🤖 AI Summary
This work addresses the limitations of current language models in rhetorical role labeling, particularly their poor performance on low-confidence, difficult instances and their neglect of the semantic information embedded in label names. The authors propose RISE, a framework that enhances inference without retraining or modifying the original model. RISE leverages contrastive learning to construct semantic representations of labels and performs semantic reranking of predictions for challenging samples. Notably, this is the first approach to incorporate label semantics during inference to refine output ranking. Analysis using human-annotated difficulty labels reveals a moderate agreement between model- and human-assessed sample difficulty (Cohen’s κ = 0.40). Experiments across eight domain-specific datasets and seven language models demonstrate that RISE improves macro F1 on difficult samples by an average of 9.15 points.
📝 Abstract
Rhetorical Role Labeling (RRL) assigns a functional role to each sentence in a document and is widely used in legal, medical, and scientific domains.
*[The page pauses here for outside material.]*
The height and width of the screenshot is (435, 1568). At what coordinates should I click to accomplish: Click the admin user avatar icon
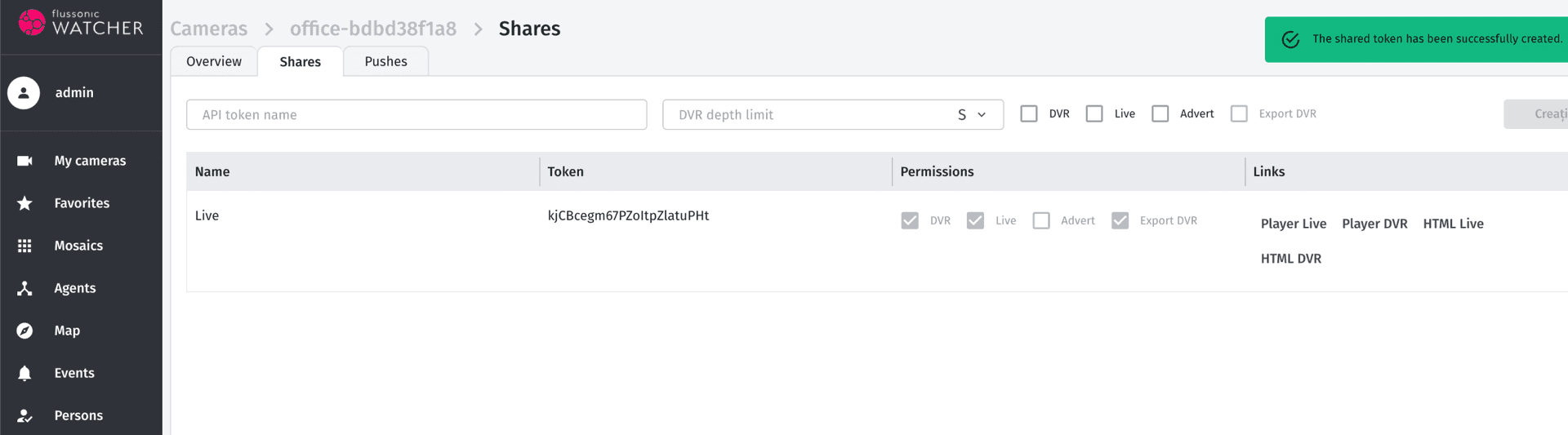[24, 93]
While language models (LMs) achieve strong average performance, they remain unreliable on hard examples, where prediction confidence is low. Existing approaches typically handle uncertainty implicitly and treat labels as discrete identifiers, overlooking the semantic information encoded in label names. We introduce RISE, an inference-time semantic reranking framework that leverages label semantics to refine predictions on hard instances. RISE automatically identifies low-confidence predictions and reranks model outputs using contrastively learned label representations, without retraining or modifying the underlying model. Experiments on eight domain-specific RRL datasets with seven LMs, including encoder-based and causal architectures, show an average gain of +9.15 macro-F1 points on hard examples. For explainability, we further propose manual hardness annotations to study difficulty from both model and human perspectives, revealing a moderate agreement with Cohen's kappa = 0.40.